Deacon frowned, staring at her. “Kacy, whoa.” He put his hands up as if she held him at gunpoint.
Blinking, she realized what she had just said. “Oh, God, Deacon. I’m so sorry. I’m being an idiot again.”
“It’s all right, Kacy. I should just have told you. I didn’t want to alarm you.”
“Tell me what, Deacon?”
“Detective Reyes called about that envelope we found. There were pictures of the theater and a typed note in it. That’s all.”
“What else are you not telling me?”
He looked her in the eye. He was a pretty good actor, he hoped he could pull off the denial. “Nothing, Kacy, I swear.”
“Don’t lie to me, Deacon. I could always tell when Pete was lying.”
“I’m not Pete, and I’m not lying.” His stomach growled. “But I am hungry, let’s go eat.”
They drove in silence to a small restaurant on the beach strand and took a table on the deck, facing the water. It was high tide and the waves broke against the retaining wall below. Deacon lit a cigarette, smoking was allowed on the deck, and watched her profile in silence.
“Do you not trust me?” She didn’t look at him, but stared out at the breakers.
“Sure I do, Kacy.”
“Then why don’t you tell me?” Her head suddenly snapped back, her expression accusatory.
“Nothing to tell. Three pictures, a note. No leads. End of story.”
“Pictures of what?”
“I dunno, the theater covered with paint…”
“What did the note say?”
“Reyes didn’t mention.”
“Deacon!” the tone was unmistakable. Anger and misery welled up inside her as she fought for control. “Do you think I can’t handle the full story? Do you think I’m a baby, or something?”
“No, I don’t.”
“To which question?”
He paused, then spoke one word with finality. “Both.”
“Well thank you very much! I’ll call Reyes myself then, shall I?”
“I doubt he’s going to tell you, or he’d have given the information to me to share.”
Fuming, she reached for her cell phone, dialing rapidly. He didn’t try to stop her, simply sat quietly, smoking. Reyes was out, so Kacy left a message for him and hung up.
“Let’s eat, shall we?” she feigned happiness as their food arrived.
Deacon ate mechanically, in silence. The food was probably delicious, but he hardly tasted it. She was furious with him. How did things always manage to go from fine to horrible in moments? She overreacted to everything. He was unsure how to gauge her reception of the news from Reyes and suspected the policeman was, too. Based on her emotional outbursts prior to now, he had visions of histrionics. He was unsure how to handle that and rather unwilling to find out if he could cope. He preferred not to have his emotional inadequacies handed to him on a silver tea tray.
“Let’s get along to the bank,” her words came out more of a demand than a request.

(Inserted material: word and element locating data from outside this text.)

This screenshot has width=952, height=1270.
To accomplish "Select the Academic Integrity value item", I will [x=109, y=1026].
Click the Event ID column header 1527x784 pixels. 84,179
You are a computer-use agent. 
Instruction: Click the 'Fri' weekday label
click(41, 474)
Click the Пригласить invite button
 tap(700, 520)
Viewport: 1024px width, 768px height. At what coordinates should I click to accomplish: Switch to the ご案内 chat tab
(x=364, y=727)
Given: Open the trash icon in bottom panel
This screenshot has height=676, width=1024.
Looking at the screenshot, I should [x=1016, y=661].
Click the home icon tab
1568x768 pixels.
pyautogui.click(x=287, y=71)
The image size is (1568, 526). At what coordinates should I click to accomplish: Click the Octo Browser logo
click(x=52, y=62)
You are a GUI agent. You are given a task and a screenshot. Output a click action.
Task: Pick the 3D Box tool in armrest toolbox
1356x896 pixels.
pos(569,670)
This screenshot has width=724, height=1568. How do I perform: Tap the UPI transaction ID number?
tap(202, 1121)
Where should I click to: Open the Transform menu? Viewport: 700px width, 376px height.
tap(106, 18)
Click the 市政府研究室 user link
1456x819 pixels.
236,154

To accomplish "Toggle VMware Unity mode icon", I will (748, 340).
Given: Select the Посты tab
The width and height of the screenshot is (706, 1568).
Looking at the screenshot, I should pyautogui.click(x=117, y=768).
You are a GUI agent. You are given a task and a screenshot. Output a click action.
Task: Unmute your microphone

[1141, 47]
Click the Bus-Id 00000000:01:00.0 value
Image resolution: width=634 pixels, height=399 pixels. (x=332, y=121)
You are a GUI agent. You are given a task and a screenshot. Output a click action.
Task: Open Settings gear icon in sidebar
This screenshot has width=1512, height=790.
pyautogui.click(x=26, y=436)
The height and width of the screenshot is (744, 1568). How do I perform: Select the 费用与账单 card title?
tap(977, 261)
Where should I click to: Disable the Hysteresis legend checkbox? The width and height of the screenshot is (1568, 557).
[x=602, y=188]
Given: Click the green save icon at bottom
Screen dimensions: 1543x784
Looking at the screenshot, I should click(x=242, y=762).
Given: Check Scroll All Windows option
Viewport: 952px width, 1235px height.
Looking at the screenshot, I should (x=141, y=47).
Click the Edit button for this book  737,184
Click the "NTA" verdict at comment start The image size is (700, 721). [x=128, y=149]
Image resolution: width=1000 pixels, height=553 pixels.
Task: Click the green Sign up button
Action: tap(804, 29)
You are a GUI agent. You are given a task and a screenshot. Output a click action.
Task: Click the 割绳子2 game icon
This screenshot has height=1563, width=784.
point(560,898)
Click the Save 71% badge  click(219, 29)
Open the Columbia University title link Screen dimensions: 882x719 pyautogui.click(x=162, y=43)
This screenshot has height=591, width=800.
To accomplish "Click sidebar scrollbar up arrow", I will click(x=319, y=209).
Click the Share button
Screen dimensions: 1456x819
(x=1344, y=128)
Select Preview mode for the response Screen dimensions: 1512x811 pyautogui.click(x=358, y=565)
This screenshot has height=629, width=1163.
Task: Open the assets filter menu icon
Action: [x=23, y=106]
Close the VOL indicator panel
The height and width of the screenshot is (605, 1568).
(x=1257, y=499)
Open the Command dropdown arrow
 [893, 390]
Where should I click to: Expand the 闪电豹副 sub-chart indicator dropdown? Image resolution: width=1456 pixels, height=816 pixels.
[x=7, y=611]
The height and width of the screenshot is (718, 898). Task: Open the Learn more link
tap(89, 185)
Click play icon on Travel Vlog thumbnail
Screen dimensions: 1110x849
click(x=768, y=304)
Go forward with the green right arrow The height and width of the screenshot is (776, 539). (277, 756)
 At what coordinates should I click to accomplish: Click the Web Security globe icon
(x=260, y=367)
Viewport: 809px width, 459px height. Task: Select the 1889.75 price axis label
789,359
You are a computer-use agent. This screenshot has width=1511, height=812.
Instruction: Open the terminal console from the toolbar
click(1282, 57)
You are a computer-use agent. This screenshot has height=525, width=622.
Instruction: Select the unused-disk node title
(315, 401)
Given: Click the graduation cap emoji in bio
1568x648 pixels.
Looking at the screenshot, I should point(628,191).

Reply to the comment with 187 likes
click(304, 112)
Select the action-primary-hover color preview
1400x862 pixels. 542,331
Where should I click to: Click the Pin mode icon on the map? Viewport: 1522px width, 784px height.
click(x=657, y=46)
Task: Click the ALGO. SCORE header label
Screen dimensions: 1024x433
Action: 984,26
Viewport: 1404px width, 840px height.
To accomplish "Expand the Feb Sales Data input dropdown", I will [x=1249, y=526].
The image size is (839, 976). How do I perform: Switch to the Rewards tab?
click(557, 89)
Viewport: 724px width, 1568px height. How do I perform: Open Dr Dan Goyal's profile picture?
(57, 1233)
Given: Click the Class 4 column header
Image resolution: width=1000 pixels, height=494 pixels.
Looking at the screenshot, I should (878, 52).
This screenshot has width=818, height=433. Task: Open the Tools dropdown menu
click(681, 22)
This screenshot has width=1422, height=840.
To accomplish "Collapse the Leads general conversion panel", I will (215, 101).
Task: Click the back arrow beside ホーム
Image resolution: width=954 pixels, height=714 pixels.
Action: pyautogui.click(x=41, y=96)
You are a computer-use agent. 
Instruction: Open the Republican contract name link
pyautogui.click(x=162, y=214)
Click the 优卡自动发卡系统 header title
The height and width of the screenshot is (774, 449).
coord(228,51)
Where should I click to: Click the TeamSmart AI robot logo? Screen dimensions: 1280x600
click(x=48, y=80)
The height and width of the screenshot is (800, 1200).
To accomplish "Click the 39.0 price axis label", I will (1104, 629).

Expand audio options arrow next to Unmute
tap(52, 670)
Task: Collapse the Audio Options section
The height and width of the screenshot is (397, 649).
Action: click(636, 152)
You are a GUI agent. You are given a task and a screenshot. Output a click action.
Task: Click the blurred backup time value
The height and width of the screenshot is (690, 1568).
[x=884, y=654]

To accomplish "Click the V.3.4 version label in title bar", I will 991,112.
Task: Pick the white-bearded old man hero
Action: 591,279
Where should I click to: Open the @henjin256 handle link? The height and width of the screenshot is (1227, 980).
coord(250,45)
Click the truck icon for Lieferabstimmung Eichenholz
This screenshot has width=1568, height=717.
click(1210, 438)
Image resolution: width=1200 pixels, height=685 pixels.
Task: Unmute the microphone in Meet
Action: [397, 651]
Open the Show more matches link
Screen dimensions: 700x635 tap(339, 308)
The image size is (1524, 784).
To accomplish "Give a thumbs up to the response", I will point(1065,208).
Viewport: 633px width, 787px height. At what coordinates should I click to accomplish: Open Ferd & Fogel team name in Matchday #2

Deacon paid the bill though she insisted upon leaving the tip. It was rather larger than necessary, but he didn’t argue.
The bank had just opened and was virtually empty, when they went in and spoke to the receptionist. She took their names, writing a brief message about what they wanted. The account officer ushered them into a cramped, austerely decorated office, complete with pictures of her husband and children on the desk. Her name was Sandy, and she was a prettily tanned, relatively intelligent, bleach blonde, a little on the chubby side.
“Now then, will this be a joint account?” Her smile was genuine.
“No,” they answered rather abruptly, in unison.
The smile faded slightly. “Oh, usually couples do that. I apologize.”
Kacy opened her mouth to say something caustic, but Deacon intervened. She was already angry with him, more wouldn’t matter. But there was no need to draw this nice, mild mannered lady into their argument.
“No apology necessary, it’s a logical assumption. We’re not married, and prefer having our funds separate,” Deacon explained.
Sandy’s smile was fixed and slightly inflexible, but she carried out her duties, filling out the paperwork expeditiously. She didn’t even blink when Deacon handed her nearly five thousand dollars in cash.
“The account process takes a few minutes. I’ll take care of your deposits and be right back so you can sign the final copies of everything, and get your signature cards.”
The silence weighed heavily upon Deacon after Sandy left, a trail of her perfume lingering in the air. Kacy tapped her foot in an agitated manner, refusing to look at him. His phone rang and he stepped outside to answer, catching Sandy’s eye as he did so. She nodded, continuing her transactions.
Deacon lit a cigarette, checked the caller ID and answered. It was Reyes. “Yes, Detective, how can I help you?”
“I got a message that Ms. Du Champs called. Did you tell her anything?”
“Only there were pictures and a note. Nothing specific. You got me in a heap of trouble. She got mad when I didn’t tell her everything, and isn’t speaking to me as a result.”